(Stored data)
******

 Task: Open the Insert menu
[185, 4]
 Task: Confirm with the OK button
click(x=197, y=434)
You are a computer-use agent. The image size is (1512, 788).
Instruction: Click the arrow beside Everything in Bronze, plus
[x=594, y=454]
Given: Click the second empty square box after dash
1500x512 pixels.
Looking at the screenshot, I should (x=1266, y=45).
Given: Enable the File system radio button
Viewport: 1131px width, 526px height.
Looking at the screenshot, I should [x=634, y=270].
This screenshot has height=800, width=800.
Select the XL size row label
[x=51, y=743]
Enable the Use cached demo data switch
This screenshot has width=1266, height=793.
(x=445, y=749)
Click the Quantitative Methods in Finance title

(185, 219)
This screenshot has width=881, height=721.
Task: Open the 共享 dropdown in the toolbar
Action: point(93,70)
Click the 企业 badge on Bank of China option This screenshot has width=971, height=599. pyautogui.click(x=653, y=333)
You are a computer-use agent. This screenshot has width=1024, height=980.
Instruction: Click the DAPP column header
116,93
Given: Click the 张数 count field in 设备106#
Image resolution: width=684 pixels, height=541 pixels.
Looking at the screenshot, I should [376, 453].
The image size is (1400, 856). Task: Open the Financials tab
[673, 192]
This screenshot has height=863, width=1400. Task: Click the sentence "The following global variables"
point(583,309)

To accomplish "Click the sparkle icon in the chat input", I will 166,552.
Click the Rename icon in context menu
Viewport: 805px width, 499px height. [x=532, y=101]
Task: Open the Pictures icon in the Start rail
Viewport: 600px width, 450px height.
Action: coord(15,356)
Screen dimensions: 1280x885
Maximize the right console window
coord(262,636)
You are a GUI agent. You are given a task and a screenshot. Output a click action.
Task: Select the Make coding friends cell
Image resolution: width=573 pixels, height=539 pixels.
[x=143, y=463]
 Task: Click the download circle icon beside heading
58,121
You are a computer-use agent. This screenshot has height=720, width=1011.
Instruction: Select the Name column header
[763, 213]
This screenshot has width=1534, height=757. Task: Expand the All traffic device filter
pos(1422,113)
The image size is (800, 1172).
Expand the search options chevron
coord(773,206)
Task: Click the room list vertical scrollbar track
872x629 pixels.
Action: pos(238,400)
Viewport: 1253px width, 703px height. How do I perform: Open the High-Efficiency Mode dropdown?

******

Instructions to follow —
Which lines above run from the one containing "Task: Open the Pictures" down to the one containing "Task: Select the Make coding friends cell"? Repeat exactly those, both ends included, and nothing else.

Written response —
Task: Open the Pictures icon in the Start rail
Viewport: 600px width, 450px height.
Action: coord(15,356)
Screen dimensions: 1280x885
Maximize the right console window
coord(262,636)
You are a GUI agent. You are given a task and a screenshot. Output a click action.
Task: Select the Make coding friends cell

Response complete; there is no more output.